Изменить стиль страницы

10

НЕСКОЛЬКО ДНЕЙ не писал тебе. Не было свободного времени. Уезжал рано утром, возвращался поздно вечером. Письма отложил на сегодня. Сегодня воскресенье. Если бы был в Болгарии, то, наверное, солнце уже согревало бы меня в Петревене, а здесь долго вертелся в кровати, затем перебрался в качалку на террасе и стал наблюдать, как дышит вулкан Момотомбо, ежеминутно меняя свой облик. То обовьется, как чалмой, сверху донизу собственным дымом и скроется подобно упавшему в озеро облаку, то оголится и от солнечных лучей станет розовым, то нацепит набекрень шапку и утопит ноги в водах озера. Столько перевоплощений, и всего за несколько минут! Можно смотреть так не только часами, а целыми днями и каждый миг открывать что-то новое, интересное. Влево и вправо от вулкана выстроились большие и маленькие возвышения. У каждого из них свое имя и своя история, богатая мифами и легендами, повествующими о разгневавшейся земле. Неповторимая по красоте картина, вероятно, опьянила и Ригоберто Лопеса, побудив его сказать:

«Я считаю, что за эту землю человек и сто раз должен погибнуть, но не позволить затоптать ее грязными сапогами чужеземных пришельцев и пиратов».

Любуясь Момотомбо, я и не заметил, как на террасе появилась Росальба. Очнулся я от ее звонкого смеха.

— О Болгарии думаете? — спросила она меня.

— Нет! О вулканах! Вчера был на вулкане Масая, а отсюда каждое утро и вечер любуюсь Момотомбо. Экскурсовод мне сказал, что в XVIII веке вулкан извергал огнедышащую лаву. Испанцы прозвали эту огненную гору Адом и верили, что в ней кипит расплавленное золото. Узнал, что после 1772 года извержения уменьшились и ослабли, а последнее было в 1941 году. Когда смотришь на вулкан, одна мысль непрерывно сверлит голову — насколько мы беззащитны перед матерью-природой.

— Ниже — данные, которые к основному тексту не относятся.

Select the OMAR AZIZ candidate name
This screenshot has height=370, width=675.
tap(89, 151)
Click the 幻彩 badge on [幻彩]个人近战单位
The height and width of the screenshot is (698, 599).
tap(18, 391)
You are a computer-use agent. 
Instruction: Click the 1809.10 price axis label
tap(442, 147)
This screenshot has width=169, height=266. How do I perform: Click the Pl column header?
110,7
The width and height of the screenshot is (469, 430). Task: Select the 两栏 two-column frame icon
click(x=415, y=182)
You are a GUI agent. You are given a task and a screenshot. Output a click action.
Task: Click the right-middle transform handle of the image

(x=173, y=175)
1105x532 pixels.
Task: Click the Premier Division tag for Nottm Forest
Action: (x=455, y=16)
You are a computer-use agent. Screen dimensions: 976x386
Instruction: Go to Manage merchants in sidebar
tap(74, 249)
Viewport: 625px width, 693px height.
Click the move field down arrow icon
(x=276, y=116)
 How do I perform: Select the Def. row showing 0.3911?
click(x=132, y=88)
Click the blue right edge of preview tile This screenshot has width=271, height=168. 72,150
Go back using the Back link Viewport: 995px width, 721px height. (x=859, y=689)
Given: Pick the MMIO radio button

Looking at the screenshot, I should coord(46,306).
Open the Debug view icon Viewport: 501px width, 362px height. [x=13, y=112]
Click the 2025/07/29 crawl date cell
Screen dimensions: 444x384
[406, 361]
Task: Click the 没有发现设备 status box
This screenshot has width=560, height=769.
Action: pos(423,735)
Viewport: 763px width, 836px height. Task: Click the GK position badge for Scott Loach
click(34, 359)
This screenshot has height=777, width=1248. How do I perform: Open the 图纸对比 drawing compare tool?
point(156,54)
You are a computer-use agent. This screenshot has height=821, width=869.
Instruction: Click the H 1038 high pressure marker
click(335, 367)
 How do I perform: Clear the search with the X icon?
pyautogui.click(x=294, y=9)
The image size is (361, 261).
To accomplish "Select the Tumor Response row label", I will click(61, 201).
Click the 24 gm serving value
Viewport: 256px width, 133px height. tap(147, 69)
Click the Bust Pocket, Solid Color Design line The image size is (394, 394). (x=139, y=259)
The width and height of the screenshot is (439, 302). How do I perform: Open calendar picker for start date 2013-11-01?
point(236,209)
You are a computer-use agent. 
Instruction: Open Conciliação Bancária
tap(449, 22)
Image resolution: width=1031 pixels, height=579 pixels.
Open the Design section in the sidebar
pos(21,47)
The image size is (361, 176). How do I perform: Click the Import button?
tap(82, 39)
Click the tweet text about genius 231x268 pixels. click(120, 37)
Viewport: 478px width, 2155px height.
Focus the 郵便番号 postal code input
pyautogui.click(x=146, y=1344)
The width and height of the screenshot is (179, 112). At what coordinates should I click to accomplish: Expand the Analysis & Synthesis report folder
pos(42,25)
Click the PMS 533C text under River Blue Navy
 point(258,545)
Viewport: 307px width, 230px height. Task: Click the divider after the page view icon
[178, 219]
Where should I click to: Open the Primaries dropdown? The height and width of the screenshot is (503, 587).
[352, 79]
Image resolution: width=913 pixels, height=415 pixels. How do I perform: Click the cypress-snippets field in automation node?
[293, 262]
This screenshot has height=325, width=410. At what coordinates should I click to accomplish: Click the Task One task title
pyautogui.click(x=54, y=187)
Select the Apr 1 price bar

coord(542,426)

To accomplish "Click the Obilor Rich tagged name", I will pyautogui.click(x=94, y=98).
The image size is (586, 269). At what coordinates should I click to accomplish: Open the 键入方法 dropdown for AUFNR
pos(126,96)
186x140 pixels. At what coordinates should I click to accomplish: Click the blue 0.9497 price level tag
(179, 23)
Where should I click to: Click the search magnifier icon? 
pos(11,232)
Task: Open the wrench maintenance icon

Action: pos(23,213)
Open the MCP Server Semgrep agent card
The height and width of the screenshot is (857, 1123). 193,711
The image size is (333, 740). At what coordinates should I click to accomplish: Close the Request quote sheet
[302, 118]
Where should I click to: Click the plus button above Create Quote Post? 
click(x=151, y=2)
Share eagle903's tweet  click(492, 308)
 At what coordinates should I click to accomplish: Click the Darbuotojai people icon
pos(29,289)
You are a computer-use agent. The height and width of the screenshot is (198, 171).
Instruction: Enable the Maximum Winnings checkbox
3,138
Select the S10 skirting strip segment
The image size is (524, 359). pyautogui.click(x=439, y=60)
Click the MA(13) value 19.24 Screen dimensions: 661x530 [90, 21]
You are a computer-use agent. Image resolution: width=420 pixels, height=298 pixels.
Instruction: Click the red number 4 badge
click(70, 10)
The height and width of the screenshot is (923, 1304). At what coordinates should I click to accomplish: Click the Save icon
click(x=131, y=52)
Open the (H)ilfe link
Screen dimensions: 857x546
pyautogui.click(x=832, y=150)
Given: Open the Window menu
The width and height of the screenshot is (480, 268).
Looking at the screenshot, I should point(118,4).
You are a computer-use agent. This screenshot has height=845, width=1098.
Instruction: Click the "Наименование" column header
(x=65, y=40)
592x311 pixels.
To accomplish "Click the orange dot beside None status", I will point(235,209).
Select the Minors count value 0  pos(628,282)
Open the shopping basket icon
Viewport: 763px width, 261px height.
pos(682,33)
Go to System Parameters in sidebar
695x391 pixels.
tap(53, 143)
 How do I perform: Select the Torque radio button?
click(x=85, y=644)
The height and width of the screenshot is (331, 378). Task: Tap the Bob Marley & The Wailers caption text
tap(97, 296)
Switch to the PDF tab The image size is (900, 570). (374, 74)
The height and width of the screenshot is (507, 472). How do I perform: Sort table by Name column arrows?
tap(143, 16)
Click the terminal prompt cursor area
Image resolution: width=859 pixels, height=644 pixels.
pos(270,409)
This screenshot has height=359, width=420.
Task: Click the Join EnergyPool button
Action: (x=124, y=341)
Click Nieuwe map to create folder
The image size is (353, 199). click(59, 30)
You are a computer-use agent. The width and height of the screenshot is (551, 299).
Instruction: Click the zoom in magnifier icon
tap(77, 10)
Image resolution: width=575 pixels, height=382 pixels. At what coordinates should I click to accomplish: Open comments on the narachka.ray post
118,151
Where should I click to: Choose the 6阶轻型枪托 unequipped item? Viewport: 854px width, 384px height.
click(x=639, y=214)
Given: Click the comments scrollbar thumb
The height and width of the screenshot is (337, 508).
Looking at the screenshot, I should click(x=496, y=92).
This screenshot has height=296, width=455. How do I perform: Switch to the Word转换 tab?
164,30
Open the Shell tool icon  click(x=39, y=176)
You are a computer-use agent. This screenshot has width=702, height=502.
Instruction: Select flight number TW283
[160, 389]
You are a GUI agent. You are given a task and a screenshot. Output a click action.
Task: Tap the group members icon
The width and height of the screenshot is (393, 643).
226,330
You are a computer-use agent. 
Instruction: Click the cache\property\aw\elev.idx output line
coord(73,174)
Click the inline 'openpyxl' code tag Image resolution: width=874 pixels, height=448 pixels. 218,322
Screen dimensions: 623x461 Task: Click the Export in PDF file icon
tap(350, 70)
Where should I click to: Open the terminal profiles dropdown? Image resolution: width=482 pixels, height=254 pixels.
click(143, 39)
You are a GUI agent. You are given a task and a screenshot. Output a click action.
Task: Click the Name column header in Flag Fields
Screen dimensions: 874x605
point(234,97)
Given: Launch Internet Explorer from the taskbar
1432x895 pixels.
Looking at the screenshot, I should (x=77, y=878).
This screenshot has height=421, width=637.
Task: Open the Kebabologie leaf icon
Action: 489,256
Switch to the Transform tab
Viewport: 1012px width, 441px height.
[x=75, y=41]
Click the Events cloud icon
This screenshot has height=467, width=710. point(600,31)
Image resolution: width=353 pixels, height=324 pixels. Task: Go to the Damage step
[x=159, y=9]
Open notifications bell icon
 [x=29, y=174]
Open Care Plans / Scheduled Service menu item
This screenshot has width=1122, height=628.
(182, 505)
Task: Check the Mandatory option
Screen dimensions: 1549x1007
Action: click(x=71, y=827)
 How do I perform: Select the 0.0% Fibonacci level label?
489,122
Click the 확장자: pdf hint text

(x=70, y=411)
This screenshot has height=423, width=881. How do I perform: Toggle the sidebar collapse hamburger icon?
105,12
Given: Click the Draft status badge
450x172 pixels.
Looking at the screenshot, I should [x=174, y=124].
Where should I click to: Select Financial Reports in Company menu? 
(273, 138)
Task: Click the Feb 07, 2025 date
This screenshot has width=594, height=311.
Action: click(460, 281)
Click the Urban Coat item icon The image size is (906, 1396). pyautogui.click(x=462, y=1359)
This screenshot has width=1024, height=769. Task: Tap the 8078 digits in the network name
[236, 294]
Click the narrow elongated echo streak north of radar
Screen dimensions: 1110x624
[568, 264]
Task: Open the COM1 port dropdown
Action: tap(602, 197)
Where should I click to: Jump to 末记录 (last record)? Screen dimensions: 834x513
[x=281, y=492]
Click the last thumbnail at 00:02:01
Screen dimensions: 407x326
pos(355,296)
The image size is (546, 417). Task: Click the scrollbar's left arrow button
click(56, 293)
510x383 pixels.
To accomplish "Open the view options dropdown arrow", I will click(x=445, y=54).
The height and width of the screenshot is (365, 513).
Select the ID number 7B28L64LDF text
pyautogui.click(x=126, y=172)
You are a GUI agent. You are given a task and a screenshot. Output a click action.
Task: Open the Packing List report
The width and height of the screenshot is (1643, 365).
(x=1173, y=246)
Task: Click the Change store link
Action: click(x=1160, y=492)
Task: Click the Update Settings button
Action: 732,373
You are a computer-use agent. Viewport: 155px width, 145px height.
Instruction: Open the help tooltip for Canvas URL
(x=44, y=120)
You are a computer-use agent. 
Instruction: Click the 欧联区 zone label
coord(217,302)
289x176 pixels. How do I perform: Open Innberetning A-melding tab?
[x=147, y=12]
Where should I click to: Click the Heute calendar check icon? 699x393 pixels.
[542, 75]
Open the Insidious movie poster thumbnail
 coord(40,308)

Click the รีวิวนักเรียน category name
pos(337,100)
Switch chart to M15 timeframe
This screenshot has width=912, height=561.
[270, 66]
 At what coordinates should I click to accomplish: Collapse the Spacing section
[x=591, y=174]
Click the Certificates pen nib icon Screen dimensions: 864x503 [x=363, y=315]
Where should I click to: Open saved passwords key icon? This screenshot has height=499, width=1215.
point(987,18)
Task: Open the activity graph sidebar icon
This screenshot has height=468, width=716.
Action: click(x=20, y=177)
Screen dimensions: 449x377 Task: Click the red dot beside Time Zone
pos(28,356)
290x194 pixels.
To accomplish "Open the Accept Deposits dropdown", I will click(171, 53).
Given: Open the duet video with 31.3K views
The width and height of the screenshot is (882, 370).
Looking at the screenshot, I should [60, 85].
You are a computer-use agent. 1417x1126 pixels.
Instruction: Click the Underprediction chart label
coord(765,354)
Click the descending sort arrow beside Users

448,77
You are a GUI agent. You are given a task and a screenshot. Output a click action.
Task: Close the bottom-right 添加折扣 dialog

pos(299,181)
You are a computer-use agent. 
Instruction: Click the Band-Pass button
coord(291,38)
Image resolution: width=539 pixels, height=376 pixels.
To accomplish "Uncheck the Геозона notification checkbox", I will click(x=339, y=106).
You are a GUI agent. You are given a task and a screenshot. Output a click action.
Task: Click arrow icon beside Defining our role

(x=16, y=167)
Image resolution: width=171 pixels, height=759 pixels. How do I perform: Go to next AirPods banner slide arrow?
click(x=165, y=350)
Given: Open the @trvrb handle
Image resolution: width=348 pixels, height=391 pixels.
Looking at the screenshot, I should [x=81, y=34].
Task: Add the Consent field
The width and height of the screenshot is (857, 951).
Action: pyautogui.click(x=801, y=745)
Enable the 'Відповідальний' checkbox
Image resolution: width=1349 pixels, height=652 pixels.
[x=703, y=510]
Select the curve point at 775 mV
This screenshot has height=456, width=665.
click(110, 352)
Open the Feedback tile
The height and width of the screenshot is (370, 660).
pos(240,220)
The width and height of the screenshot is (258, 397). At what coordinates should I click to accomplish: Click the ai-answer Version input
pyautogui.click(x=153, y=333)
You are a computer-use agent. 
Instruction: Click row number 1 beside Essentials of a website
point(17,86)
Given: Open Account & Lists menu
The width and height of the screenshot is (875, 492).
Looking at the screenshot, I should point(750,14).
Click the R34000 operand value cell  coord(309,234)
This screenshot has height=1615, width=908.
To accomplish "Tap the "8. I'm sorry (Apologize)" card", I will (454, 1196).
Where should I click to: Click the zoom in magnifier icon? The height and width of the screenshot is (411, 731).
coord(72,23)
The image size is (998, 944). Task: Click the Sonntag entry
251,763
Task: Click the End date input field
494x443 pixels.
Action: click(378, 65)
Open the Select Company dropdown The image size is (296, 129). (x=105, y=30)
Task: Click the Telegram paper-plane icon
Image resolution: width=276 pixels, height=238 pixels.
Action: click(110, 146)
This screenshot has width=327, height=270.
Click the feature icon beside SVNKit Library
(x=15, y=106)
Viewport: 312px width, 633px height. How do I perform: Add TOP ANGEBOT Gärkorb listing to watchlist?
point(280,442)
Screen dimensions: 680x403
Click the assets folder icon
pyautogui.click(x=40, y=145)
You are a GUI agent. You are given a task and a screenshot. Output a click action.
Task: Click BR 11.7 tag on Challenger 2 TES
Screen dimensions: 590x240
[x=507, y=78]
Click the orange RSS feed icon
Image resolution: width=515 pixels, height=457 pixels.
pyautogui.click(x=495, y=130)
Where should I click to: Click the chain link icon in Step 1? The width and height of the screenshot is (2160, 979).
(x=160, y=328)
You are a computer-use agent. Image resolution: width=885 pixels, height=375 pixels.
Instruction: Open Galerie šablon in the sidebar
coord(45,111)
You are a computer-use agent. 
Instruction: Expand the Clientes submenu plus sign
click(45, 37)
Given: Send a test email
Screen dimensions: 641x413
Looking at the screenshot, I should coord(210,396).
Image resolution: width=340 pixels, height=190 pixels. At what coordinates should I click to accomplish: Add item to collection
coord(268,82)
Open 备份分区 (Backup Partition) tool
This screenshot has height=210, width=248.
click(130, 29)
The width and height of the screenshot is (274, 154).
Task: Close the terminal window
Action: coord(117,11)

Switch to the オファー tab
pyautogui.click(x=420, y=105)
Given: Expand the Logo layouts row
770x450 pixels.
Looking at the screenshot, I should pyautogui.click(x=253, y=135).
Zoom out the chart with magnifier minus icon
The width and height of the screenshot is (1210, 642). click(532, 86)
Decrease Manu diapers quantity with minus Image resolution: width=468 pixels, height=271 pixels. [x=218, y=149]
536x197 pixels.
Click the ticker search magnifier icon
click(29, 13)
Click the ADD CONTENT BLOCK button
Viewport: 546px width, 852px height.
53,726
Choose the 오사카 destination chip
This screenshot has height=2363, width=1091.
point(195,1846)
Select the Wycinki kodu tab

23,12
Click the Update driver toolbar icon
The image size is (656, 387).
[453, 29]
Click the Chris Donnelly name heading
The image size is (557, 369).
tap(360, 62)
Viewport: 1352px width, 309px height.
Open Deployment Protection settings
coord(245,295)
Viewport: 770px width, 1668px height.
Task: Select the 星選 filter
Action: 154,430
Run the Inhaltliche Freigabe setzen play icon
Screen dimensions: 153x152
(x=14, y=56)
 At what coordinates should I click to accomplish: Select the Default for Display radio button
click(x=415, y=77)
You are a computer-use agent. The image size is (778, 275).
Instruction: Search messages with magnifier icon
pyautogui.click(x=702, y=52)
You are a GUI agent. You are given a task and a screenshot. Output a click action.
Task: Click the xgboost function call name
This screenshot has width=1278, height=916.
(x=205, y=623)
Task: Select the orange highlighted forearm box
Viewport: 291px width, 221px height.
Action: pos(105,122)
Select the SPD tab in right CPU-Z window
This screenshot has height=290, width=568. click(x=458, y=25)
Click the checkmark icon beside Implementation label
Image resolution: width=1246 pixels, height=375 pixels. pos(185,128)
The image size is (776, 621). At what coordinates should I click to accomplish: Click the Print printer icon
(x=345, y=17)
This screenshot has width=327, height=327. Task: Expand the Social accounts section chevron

— Как муравьи перед людьми, — дополнила она меня.

— Да! Представь себе, что будет с нами, если этот вулкан всего лишь чихнет? Что значит человек перед этим могуществом?!

— Человек — это дорогое детище природы, милый друг. Самое красивое и самое умное ее творение. А сейчас, я надеюсь, ты не откажешься от приглашения женщины прогуляться? Воскресенье богом дано нам для отдыха в прогулок.

Я знаю, как занята Росальба — она работает заместителем заведующего организационным отделом Сандинистского фронта национального освобождения, и эти часы, которые она дарит мне, ей придется наверстывать ночью. Но разве ей откажешь?

— Росальба, — начал я, — знаешь, именно сейчас мысленно я гулял в окрестностях Момотомбо и долго стоял на берегу озера, которое, как я слышал, называют серебряной чашей вулкана. Может быть, лучше я сам продолжу свою прогулку? У тебя так много работы! Мне вполне достаточно твоего внимания. Благодарю тебя!

Однако она и слушать меня не захотела, и я понял, что упорствовать бесполезно. Время и наши беседы с ней о работе давали мне возможность еще лучше узнать характер этой женщины. Ей присуща твердость индианки и женственность испанки, которые придают никарагуанкам неповторимое очарование. Я поражался ее выносливости, когда мы падали от усталости, а она, хлопнув в ладоши, начинала петь национальные песни. Голос ее пробуждал, как звоночек, как весенний ветер, разгонял накопившуюся тяжесть, и на сердце становилось легче. Она все делала очень естественно и незаметно. Обычно в Латинской Америке любят переносить сегодняшние дела на завтра. Наиболее часто встречающееся здесь слово — маняна (завтра). Но Росальба другая. Революционная борьба научила ее, что каждое промедление является поражением, а от этого выигрывают только враги.

И сегодня у нее был хорошо продуман предварительно составленный план. Как только она, Педро и я сели в машину, она сказала шоферу:

— Поезжай к Акагуалинке. — И повернулась ко мне: — Вы же не были там?

— А что такое Акагуалинка? — вместо ответа спросил я.

Росальба уселась поудобнее, сдвинула пистолет, чтобы не мешал, и начала рассказывать. Акагуалинка — это квартал Манагуа. Самый бедный и самый несчастный. Тех, кто жил в Акагуалинке, Сомоса не считал людьми. Там царствовала жуткая нищета. Но именно каменотесы, которые добывали в этом квартале строительный материал, 47 лет назад раскопали несколько земляных пластов и открыли уникальные следы людей в животных, дав возможность исследователям окунуться во времена пятитысячелетней давности.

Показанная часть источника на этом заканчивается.